I mentioned how some women who discover that they have a dangerous breast cancer gene have decided to have their breasts removed, because they’d rather be alive without breasts than dead with them. This might seem like a somewhat grim example, but it was a good match for Sarah’s thinking about her lung condition as a “death sentence,” and it illustrated how accurate information is a basis for being able to make choices. Sarah pondered this and didn’t disagree, but her expression didn’t change much.

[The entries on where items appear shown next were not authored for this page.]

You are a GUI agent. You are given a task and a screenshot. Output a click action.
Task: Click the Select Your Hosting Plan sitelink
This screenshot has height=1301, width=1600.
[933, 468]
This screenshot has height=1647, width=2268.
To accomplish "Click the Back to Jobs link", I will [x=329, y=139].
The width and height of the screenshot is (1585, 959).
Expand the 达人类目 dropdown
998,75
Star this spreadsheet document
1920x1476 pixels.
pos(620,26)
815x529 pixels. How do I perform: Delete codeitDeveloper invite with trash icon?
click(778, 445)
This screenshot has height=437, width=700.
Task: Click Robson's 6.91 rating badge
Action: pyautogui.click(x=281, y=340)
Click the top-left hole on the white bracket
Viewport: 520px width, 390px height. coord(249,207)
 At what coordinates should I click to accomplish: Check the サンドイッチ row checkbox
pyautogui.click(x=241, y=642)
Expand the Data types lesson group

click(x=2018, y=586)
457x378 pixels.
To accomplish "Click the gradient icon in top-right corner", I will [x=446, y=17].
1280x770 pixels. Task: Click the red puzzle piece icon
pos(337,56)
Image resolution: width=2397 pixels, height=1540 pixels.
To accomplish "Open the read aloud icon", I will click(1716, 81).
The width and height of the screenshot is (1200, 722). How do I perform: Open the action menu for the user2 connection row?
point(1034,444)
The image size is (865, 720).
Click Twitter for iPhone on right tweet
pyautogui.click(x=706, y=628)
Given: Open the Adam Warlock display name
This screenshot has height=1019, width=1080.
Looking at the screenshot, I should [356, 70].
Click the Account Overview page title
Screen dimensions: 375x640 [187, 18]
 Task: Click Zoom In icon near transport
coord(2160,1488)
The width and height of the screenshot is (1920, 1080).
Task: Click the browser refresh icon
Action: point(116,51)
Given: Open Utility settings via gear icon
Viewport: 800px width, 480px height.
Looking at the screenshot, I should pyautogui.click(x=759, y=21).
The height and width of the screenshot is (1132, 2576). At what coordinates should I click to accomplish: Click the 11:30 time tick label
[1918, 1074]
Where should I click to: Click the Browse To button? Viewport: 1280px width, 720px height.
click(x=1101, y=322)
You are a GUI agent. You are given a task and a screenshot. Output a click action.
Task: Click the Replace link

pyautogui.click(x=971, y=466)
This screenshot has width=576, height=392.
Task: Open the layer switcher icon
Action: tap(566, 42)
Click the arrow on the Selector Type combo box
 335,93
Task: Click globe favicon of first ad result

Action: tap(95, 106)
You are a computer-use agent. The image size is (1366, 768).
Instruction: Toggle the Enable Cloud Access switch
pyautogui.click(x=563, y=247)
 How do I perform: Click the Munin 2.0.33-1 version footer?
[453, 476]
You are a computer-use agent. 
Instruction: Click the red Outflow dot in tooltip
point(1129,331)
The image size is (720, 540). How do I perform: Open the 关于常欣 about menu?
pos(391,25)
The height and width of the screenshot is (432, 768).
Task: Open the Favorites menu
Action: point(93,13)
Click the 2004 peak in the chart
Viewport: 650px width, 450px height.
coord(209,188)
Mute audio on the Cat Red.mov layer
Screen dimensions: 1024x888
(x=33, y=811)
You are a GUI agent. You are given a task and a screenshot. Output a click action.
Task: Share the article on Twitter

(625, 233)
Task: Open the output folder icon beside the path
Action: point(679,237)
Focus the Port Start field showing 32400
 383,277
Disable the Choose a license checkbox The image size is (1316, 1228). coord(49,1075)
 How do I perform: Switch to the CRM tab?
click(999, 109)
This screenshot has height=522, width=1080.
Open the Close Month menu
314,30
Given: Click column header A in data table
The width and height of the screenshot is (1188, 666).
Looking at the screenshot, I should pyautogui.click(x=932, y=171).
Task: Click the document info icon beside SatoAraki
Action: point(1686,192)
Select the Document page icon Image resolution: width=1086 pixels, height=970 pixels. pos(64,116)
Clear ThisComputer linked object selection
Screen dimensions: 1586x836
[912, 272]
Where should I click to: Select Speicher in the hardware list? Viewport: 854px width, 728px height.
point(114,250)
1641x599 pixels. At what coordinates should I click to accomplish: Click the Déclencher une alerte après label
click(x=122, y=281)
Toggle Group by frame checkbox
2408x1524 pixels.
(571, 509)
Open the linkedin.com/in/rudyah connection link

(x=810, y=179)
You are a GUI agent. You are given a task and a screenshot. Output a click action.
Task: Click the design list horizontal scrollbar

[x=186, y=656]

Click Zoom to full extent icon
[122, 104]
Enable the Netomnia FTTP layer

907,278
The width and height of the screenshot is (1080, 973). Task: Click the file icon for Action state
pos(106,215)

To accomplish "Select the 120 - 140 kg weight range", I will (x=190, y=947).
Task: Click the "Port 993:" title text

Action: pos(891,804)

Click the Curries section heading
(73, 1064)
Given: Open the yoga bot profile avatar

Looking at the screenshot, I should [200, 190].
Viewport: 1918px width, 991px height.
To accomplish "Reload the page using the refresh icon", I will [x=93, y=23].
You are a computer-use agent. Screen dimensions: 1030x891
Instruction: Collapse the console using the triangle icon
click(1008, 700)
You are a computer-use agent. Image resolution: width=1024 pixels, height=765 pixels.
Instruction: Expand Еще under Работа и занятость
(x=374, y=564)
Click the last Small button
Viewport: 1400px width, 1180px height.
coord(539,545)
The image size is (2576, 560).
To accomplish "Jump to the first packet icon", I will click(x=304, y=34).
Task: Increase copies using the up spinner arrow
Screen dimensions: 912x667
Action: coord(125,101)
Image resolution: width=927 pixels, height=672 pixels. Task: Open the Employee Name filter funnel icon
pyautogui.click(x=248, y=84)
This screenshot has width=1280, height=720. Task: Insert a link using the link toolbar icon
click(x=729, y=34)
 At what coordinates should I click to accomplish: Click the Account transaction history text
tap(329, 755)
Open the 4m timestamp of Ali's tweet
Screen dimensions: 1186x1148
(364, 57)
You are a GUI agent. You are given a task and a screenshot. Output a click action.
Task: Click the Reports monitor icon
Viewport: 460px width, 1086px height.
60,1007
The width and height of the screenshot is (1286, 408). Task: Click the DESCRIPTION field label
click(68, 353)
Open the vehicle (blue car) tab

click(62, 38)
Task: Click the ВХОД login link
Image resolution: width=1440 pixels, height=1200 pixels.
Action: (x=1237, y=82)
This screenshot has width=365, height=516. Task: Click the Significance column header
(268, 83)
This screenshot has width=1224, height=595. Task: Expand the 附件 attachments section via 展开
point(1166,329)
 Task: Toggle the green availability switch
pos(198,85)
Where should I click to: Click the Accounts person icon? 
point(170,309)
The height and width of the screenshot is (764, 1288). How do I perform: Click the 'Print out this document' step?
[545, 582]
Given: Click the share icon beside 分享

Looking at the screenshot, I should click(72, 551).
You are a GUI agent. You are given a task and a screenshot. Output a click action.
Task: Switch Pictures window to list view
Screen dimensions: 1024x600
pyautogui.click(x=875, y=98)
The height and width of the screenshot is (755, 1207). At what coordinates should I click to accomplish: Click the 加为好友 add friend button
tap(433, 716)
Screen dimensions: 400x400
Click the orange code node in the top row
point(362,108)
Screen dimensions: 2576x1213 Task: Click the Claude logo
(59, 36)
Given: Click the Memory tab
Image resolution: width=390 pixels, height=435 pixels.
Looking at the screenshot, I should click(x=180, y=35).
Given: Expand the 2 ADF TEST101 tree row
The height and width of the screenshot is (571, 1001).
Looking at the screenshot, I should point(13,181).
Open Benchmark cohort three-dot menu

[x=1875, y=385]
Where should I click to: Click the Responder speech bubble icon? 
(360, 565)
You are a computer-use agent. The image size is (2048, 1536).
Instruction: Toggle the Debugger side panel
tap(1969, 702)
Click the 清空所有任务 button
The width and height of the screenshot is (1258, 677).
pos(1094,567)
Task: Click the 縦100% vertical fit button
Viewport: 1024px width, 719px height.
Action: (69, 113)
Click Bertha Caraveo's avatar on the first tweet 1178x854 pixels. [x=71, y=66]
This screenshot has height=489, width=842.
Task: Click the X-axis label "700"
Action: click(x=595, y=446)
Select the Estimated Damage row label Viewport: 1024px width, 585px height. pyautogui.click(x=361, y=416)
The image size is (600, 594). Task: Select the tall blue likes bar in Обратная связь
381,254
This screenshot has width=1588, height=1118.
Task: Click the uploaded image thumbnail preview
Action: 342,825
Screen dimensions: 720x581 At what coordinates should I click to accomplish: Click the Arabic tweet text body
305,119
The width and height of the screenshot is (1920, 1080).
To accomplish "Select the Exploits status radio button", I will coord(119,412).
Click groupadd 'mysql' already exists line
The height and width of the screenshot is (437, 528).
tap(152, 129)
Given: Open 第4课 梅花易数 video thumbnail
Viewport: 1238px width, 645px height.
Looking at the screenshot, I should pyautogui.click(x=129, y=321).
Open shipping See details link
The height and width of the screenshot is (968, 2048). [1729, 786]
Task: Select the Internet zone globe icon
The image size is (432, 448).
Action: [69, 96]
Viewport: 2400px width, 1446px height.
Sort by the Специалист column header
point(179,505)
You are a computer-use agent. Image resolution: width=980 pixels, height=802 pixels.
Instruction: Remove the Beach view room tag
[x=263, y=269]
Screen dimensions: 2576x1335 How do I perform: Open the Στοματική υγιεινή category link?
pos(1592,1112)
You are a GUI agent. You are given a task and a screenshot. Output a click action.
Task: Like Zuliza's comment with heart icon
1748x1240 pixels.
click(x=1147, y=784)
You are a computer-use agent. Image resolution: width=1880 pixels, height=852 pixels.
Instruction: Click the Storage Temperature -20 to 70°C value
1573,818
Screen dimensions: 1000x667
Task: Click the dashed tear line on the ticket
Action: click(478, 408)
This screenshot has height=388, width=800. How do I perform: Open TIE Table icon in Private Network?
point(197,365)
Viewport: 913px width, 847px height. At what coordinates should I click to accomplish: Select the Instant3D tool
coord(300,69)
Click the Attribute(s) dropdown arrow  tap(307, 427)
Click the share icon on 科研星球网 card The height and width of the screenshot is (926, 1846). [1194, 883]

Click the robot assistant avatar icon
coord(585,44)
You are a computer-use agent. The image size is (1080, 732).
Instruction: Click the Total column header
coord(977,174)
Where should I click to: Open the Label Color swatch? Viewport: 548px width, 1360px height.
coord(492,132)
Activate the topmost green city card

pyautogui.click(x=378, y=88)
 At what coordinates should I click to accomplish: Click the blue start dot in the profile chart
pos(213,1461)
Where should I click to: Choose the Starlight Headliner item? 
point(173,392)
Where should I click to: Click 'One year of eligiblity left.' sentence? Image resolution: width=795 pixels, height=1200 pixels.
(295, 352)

I’d like to point out that I was using both my words and my nonverbal behavior to create experiences to elicit alternative, new, unconscious responses in Sarah. Even when I offered her broad generalizations about fear, knowledge, and choices, I was tracking how she responded and using this feedback to adjust what I did next. Those generalizations were useful in creating a frame of understanding, but it was the experiences that I helped her have—through stories and the actions she took in response to my suggestions—that elicited new, more useful responses.